··· SUPPLIED RECORDS

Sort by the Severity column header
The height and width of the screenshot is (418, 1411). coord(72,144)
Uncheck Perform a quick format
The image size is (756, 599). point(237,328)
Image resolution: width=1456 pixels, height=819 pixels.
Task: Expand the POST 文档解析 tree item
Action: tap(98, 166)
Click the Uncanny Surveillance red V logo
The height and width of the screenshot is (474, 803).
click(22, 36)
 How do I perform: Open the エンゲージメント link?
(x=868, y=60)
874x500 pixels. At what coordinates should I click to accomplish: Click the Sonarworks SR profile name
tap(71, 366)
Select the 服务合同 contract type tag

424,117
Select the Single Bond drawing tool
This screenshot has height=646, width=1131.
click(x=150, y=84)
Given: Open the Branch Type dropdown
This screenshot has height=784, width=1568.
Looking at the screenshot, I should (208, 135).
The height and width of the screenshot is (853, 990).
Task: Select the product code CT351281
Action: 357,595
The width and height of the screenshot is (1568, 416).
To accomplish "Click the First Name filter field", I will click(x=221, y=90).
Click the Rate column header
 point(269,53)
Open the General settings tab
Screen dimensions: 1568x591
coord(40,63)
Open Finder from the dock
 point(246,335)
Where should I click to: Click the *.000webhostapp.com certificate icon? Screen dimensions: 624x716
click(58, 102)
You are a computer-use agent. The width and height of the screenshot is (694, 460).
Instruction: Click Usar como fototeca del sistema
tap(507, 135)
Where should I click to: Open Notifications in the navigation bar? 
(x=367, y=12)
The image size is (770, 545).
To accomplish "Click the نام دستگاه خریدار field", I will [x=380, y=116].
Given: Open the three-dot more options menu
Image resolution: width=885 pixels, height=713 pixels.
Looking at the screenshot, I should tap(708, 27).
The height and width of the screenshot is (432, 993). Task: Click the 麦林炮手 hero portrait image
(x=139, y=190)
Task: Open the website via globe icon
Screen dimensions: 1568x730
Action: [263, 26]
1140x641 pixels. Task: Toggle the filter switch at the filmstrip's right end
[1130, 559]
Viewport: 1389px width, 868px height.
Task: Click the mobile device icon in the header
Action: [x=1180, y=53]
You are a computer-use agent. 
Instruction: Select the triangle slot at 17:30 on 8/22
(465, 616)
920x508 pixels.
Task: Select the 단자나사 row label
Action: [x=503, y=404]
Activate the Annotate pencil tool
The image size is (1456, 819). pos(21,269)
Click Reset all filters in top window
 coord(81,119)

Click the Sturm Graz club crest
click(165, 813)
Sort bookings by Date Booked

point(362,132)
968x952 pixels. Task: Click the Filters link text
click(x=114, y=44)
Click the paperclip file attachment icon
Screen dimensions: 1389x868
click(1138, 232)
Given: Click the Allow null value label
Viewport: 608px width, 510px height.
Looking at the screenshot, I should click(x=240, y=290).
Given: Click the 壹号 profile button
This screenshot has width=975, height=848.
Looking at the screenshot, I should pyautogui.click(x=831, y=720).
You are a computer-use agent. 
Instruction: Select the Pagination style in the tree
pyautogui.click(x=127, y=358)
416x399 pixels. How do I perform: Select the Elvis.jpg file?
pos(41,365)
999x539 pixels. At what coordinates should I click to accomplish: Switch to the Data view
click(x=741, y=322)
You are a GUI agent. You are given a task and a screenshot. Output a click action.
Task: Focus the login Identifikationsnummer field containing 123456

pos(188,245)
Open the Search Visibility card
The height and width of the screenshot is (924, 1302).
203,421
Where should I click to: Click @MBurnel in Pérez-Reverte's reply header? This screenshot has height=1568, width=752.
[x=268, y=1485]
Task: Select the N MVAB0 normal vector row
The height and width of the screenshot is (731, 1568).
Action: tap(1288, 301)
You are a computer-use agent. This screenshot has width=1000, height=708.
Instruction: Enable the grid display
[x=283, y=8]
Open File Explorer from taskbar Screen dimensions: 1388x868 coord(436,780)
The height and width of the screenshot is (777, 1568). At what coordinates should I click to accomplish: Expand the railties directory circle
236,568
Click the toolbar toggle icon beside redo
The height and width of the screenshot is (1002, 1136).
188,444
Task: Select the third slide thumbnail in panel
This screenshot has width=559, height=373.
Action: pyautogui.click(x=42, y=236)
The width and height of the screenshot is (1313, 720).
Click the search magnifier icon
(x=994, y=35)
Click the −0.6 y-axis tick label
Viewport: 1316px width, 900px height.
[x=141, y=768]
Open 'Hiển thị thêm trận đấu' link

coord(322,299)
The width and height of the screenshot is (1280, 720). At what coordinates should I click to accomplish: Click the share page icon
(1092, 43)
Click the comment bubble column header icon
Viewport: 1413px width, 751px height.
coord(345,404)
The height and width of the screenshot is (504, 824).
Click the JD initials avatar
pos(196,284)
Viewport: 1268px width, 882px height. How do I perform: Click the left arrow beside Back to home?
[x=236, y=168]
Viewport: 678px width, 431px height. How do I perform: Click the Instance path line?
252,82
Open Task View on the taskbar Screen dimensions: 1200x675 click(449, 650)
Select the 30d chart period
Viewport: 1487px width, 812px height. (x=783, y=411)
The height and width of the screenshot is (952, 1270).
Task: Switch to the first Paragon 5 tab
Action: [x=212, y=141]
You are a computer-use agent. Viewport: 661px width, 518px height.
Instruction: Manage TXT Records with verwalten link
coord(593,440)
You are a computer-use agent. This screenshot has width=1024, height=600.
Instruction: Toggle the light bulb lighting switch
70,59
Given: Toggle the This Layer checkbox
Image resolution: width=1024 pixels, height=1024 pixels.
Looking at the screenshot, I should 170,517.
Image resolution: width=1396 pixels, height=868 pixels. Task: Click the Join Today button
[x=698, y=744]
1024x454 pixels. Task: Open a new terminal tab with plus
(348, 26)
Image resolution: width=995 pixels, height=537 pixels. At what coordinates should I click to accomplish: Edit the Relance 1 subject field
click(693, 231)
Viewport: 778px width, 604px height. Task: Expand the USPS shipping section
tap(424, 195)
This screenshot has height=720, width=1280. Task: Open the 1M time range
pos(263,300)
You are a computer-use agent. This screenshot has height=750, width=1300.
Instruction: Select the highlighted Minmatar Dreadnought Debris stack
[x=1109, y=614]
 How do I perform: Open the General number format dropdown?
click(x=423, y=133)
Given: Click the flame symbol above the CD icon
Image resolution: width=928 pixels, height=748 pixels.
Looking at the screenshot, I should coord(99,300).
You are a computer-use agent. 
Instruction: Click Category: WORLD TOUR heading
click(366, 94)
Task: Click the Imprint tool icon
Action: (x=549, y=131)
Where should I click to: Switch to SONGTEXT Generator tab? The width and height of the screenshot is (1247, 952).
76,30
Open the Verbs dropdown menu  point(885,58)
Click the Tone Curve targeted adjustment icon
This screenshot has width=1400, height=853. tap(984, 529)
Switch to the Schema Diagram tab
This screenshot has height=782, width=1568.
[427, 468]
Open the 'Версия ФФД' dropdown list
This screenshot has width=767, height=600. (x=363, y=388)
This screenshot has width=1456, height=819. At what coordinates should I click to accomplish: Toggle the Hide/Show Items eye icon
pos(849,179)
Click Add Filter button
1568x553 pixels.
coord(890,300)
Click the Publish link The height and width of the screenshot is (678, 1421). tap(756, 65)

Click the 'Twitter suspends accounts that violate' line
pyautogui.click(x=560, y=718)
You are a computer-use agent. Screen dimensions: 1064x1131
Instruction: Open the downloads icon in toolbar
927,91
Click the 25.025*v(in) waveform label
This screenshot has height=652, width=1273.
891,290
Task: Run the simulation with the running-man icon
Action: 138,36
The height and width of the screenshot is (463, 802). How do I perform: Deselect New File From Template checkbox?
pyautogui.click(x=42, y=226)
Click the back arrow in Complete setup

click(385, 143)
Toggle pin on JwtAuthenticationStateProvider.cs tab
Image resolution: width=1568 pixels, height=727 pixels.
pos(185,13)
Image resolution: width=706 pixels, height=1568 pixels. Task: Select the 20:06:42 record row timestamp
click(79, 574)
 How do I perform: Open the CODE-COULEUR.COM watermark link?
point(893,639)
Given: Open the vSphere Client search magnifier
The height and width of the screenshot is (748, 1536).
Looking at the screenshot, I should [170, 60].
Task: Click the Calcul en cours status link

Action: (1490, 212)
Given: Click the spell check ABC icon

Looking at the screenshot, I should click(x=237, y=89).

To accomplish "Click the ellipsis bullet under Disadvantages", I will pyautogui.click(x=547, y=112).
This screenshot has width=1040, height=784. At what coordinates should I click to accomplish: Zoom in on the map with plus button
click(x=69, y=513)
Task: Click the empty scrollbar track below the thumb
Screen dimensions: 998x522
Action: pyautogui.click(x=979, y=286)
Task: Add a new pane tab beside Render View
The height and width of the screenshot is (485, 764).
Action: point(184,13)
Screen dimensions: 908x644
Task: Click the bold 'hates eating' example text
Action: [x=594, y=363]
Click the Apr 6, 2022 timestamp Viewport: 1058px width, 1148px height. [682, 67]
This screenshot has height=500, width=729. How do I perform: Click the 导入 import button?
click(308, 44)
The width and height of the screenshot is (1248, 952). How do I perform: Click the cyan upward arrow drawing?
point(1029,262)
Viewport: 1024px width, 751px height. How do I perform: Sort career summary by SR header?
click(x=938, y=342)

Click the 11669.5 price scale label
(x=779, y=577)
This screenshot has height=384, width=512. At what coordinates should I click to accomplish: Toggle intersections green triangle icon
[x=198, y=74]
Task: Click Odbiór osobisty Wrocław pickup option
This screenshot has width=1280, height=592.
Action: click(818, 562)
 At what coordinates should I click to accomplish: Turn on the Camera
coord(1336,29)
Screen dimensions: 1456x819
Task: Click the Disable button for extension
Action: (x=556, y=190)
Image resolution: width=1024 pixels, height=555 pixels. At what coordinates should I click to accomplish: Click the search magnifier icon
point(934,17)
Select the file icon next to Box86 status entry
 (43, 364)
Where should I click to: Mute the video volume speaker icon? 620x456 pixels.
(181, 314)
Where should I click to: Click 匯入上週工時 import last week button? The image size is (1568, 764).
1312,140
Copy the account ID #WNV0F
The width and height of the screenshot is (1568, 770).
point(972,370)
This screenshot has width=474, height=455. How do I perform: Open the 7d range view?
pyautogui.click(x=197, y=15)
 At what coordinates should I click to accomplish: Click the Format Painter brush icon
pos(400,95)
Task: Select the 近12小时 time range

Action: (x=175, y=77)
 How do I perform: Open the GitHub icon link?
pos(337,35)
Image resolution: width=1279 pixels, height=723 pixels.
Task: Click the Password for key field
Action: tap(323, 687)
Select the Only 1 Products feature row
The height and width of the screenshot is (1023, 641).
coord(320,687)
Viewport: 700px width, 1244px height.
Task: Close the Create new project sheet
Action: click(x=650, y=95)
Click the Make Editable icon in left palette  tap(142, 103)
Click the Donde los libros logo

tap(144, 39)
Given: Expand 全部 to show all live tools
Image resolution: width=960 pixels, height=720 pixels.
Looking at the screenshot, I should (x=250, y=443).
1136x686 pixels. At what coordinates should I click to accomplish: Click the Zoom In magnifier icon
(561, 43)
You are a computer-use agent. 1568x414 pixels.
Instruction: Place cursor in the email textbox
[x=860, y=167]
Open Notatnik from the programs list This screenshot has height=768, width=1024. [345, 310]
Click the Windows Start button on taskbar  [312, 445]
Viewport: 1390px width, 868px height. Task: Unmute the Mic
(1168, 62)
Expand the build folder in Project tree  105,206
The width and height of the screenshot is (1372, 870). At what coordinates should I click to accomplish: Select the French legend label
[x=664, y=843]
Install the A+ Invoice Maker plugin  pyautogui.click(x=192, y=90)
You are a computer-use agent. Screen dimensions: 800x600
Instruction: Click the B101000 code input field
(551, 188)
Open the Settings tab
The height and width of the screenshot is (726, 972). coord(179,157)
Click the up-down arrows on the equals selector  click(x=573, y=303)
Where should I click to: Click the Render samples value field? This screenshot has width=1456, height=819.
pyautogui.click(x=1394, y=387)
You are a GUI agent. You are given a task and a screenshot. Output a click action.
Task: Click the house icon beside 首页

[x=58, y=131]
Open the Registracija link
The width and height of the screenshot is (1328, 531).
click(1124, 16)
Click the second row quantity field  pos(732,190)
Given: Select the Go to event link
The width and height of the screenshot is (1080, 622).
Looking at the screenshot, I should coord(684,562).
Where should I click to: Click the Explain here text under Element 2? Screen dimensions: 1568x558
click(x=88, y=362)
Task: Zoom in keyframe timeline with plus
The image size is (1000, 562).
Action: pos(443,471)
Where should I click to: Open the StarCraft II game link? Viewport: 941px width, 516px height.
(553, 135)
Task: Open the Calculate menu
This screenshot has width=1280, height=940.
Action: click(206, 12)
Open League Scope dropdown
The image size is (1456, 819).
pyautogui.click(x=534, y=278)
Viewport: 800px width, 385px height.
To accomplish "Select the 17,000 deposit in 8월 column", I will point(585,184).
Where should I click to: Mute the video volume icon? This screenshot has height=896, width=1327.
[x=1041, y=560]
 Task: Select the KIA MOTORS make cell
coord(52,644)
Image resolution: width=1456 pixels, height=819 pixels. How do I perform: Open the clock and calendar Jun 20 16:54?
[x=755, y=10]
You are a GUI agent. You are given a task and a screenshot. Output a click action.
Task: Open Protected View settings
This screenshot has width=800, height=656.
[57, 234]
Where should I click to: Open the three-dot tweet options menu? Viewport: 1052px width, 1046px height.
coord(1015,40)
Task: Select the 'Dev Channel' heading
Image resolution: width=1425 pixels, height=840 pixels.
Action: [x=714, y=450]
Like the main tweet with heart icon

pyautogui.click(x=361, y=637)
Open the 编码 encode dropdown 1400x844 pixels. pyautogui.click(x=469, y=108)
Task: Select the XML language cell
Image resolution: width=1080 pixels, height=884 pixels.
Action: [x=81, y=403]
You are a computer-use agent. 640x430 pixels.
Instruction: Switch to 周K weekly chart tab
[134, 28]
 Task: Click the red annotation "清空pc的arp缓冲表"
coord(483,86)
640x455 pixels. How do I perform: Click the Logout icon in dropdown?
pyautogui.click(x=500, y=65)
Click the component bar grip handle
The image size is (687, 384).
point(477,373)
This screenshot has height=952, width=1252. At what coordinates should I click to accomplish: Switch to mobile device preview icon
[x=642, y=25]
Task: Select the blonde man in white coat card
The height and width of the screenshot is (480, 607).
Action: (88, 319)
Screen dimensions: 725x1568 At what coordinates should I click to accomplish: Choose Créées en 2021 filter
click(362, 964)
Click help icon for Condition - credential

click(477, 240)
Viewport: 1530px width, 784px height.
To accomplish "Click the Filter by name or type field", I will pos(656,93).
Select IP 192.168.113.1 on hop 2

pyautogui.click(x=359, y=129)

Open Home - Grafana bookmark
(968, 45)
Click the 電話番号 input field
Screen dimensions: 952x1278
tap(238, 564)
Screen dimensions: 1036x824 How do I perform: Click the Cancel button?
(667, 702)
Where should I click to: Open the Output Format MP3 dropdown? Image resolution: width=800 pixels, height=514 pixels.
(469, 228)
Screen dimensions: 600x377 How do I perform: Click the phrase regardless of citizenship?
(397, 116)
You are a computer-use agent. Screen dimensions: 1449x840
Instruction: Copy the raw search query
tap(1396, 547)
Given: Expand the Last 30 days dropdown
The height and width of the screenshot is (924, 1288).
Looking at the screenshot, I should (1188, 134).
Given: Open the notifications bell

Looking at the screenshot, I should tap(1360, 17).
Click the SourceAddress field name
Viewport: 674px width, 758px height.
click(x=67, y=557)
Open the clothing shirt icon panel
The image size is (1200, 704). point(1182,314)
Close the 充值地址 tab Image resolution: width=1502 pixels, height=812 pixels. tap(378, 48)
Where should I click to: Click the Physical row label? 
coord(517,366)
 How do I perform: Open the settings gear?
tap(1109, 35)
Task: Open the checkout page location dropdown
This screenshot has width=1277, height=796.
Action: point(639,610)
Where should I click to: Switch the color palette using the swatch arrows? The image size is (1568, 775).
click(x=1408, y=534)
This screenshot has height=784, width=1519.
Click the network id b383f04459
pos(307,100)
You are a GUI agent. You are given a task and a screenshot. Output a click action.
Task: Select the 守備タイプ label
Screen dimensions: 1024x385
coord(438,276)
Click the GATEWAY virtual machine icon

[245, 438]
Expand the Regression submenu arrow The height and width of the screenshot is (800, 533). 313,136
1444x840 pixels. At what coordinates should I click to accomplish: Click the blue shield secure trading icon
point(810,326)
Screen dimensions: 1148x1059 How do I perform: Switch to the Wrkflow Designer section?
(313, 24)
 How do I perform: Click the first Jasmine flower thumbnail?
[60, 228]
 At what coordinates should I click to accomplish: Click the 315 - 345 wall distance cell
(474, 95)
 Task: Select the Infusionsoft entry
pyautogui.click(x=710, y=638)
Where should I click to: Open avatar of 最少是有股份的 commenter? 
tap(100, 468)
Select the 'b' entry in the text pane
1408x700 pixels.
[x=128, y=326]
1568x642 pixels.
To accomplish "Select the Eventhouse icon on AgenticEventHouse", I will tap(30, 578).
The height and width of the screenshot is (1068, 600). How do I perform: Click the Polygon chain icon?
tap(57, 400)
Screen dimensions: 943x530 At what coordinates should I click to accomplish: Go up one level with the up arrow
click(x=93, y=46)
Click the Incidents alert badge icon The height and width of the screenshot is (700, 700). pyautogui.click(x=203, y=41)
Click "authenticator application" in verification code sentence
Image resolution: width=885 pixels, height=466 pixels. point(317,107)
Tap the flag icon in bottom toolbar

······

Rewrite everything from the start of the records down to the line containing "click(x=150, y=84)", replacing "Severity" with "Priority" and leaving all else unchanged.

Sort by the Priority column header
The height and width of the screenshot is (418, 1411). coord(72,144)
Uncheck Perform a quick format
The image size is (756, 599). point(237,328)
Image resolution: width=1456 pixels, height=819 pixels.
Task: Expand the POST 文档解析 tree item
Action: tap(98, 166)
Click the Uncanny Surveillance red V logo
The height and width of the screenshot is (474, 803).
click(22, 36)
 How do I perform: Open the エンゲージメント link?
(x=868, y=60)
874x500 pixels. At what coordinates should I click to accomplish: Click the Sonarworks SR profile name
tap(71, 366)
Select the 服务合同 contract type tag

424,117
Select the Single Bond drawing tool
This screenshot has height=646, width=1131.
click(x=150, y=84)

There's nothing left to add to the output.